Count the lines below that contain the string "Disable". Reply with the number only.

> [Records from a data collection]:
# # # # #
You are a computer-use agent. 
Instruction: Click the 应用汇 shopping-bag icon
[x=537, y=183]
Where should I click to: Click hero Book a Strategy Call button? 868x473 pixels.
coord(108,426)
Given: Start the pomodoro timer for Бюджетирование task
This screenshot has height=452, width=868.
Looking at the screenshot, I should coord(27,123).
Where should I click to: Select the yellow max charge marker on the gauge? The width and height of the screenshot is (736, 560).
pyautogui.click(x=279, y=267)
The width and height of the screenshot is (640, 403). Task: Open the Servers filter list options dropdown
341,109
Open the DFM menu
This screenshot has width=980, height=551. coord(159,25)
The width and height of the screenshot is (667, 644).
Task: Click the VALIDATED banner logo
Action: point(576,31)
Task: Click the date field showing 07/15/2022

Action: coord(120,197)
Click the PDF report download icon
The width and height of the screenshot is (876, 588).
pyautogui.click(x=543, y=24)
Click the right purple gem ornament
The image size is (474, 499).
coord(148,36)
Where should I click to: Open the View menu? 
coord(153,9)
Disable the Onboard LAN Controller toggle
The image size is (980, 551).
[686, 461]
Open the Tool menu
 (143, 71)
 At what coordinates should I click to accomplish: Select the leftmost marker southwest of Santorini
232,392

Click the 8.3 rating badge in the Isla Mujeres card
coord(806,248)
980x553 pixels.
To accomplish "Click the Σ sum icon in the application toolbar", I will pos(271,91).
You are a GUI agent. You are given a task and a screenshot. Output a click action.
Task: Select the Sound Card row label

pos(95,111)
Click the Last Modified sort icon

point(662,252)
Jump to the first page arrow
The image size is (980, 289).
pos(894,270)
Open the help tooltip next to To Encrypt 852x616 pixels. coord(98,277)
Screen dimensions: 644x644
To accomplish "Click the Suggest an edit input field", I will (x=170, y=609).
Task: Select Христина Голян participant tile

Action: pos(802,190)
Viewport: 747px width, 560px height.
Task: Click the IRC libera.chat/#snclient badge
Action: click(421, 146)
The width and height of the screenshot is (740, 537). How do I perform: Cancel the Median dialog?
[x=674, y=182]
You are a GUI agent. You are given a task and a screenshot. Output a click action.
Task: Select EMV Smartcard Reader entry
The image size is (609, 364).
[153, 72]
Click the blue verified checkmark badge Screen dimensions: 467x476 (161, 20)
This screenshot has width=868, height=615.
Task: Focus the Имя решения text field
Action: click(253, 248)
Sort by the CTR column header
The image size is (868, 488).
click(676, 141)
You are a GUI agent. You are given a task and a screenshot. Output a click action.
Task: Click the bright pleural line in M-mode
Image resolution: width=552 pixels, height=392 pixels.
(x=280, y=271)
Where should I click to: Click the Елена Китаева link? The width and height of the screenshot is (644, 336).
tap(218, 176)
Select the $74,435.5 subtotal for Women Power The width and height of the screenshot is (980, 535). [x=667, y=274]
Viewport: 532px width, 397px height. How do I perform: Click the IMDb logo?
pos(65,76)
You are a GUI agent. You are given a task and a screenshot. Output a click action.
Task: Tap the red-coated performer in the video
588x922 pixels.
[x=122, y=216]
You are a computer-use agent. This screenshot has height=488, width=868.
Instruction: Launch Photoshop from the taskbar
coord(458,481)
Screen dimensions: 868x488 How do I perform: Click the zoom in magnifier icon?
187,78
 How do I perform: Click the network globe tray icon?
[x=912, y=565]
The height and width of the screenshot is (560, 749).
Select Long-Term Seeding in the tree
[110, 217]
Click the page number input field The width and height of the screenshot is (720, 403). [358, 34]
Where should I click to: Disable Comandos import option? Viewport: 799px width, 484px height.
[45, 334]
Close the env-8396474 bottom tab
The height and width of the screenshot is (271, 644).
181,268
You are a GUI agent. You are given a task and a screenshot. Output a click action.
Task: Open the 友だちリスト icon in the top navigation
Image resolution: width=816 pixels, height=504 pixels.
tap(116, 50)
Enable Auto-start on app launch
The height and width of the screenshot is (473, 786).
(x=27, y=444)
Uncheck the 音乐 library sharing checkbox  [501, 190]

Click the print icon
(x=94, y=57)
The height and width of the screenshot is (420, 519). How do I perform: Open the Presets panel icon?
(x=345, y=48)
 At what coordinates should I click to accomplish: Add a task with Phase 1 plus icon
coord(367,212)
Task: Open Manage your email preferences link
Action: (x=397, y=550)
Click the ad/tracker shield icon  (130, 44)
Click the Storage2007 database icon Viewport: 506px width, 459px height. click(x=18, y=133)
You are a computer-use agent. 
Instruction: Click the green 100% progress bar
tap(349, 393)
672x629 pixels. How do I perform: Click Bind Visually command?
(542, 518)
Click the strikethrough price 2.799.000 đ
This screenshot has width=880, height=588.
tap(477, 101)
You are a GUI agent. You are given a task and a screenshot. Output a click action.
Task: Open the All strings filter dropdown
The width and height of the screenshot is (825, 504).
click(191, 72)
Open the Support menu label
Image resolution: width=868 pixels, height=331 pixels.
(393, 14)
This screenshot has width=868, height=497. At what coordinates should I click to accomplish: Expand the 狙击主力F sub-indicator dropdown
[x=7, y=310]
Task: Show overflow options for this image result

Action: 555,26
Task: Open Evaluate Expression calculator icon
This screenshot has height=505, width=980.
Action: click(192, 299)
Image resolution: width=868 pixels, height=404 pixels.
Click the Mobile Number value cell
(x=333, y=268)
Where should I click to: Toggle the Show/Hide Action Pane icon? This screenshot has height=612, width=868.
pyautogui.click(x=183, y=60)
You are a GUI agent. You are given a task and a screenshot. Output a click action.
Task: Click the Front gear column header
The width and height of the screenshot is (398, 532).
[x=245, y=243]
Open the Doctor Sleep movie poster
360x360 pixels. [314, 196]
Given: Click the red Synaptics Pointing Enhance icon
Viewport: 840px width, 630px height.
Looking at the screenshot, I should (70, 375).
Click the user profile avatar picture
# # # # #
> [Task output]:
2